* Passage fourni
▶
Le témoin
mglow
Je me baladais à travers les rayons comme à mon habitude sans savoir lequel choisir. Je les regardais tous, un par un. Il ne fallait pas que je me trompe : j'avais soif, j'avais faim. Ils me dévisageaient de la tête au pied priant que mes doigts se posent sur leurs peaux. J'avais honte d'entendre autour de moi toutes ces voix si précises, si sûres dans leurs choix : des tonalités différentes, des titres différents, des auteurs que je ne connaissais même pas. J'étais figée comme la plante posée dans le coin de la pièce à attendre je ne sais quoi.
Je décide de commencer par la fin : la lettre Z. J'aime bien faire ce genre de chose : aller dans le sens contraire des règles. C'est comme ça depuis toujours : dans les transports en commun par exemple, je fais en sorte d'être toujours assise dans le sens opposé du trajet que j'emprunte pour lire dans les yeux de l'inconnu en face de moi le film qui m'attend, les images que je vais découvrir après lui.
◀
* Entrées fournies
▶
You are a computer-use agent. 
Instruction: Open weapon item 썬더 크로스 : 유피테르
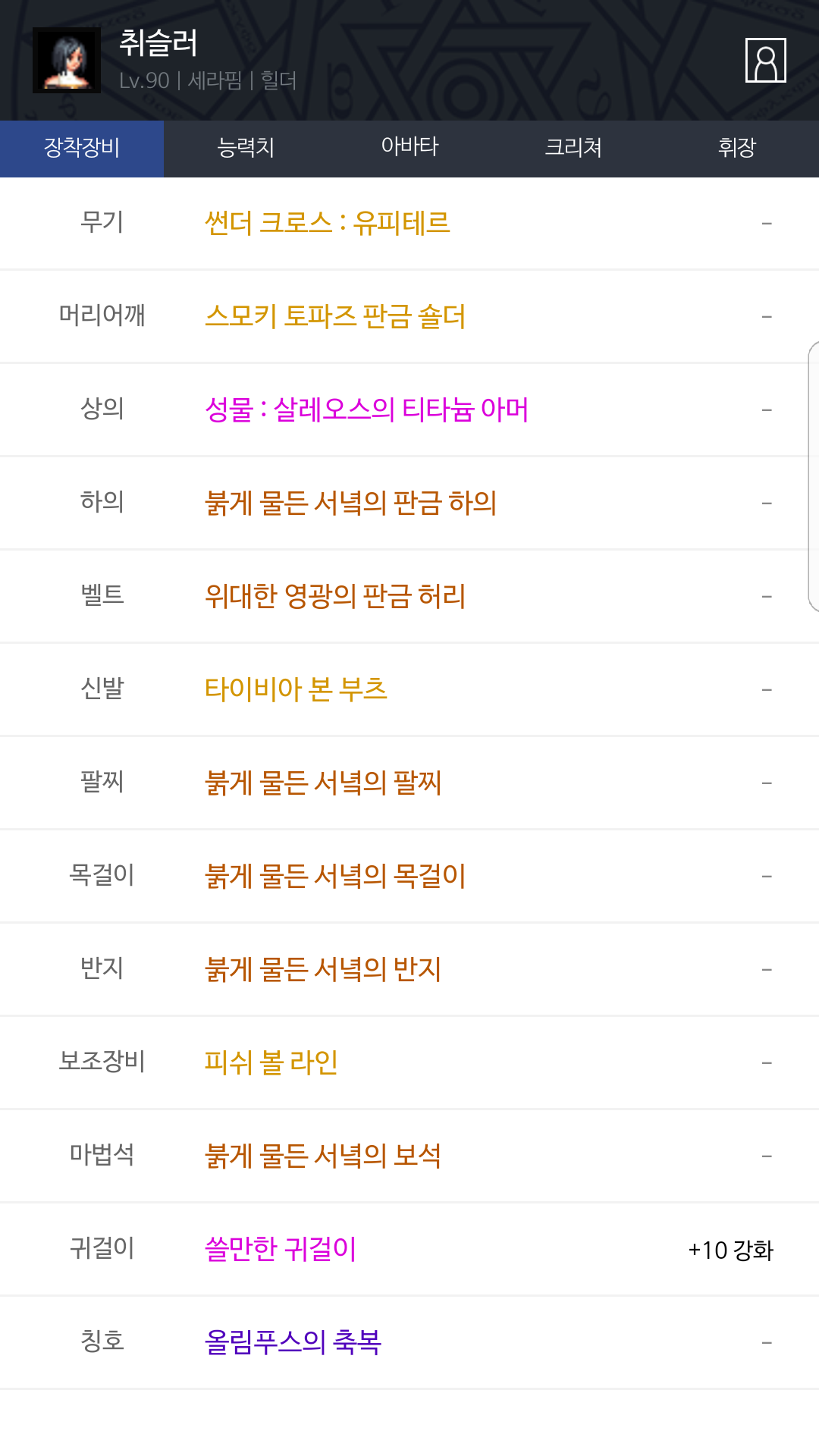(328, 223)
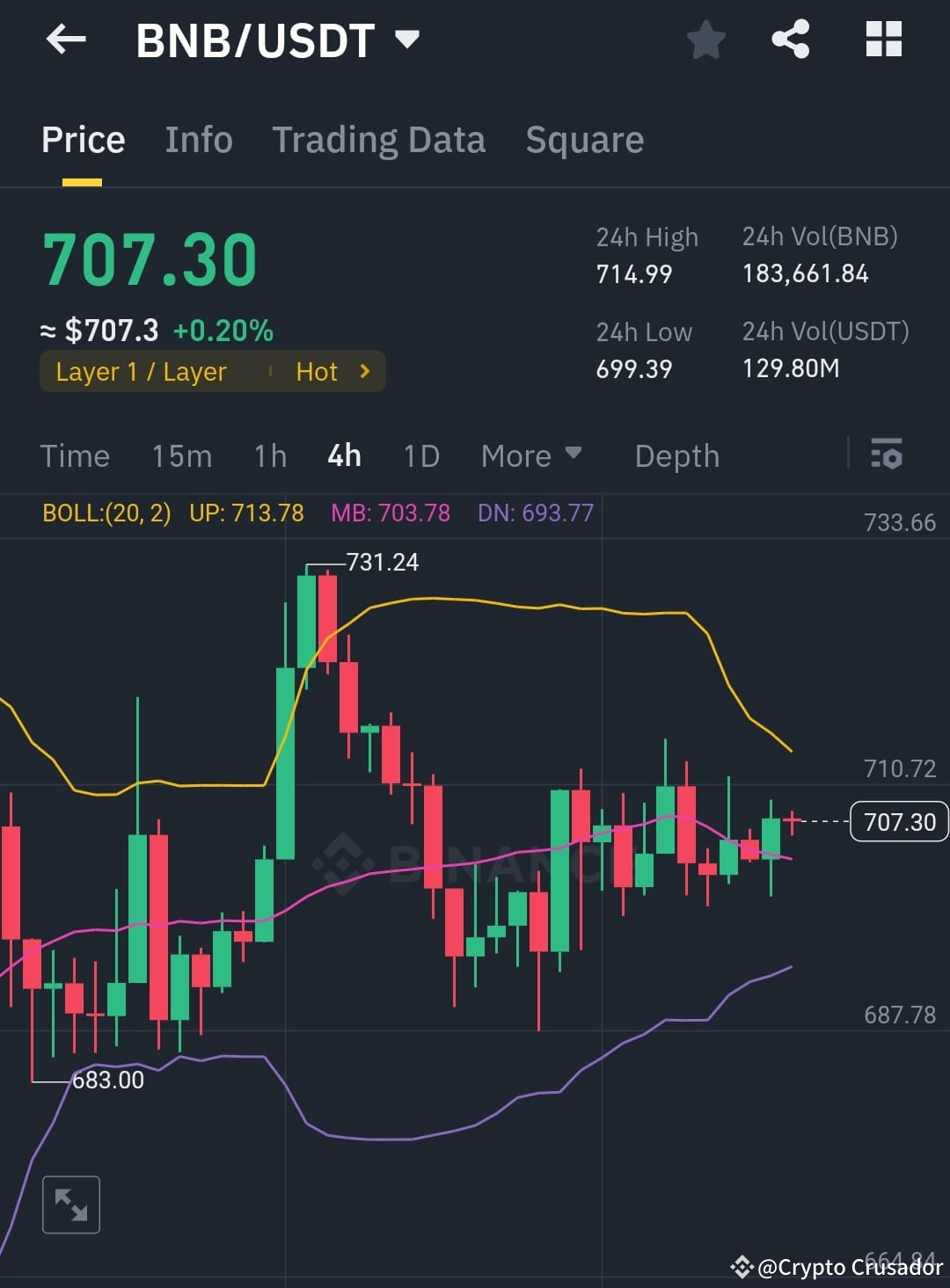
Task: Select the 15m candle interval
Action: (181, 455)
◀
▶
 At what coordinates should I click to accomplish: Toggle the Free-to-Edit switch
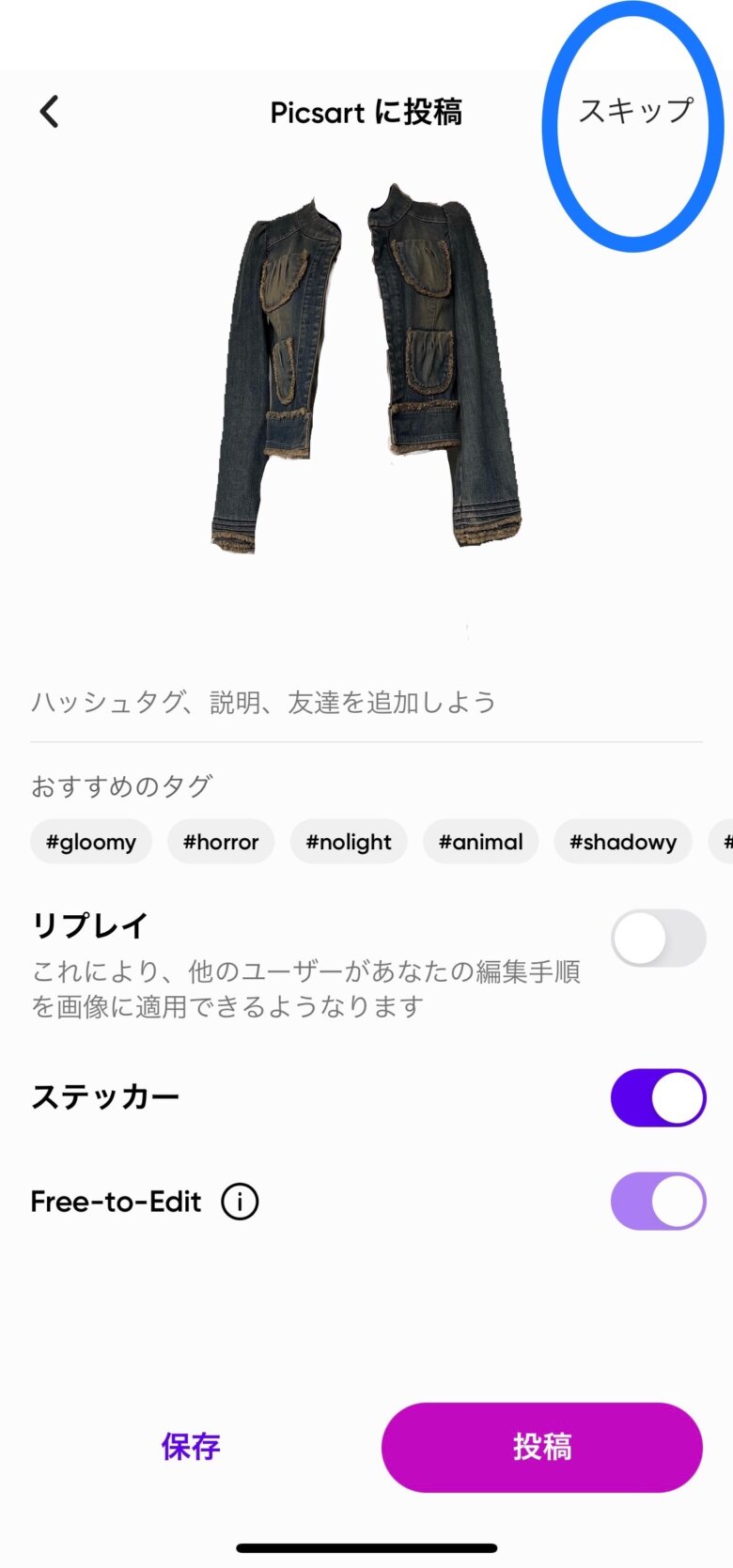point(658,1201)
◀
* Énoncé
D'après le passage fourni, par quelle lettre la personne qui raconte décide-t-elle de commencer ?

* Corrigé
Par la lettre Z.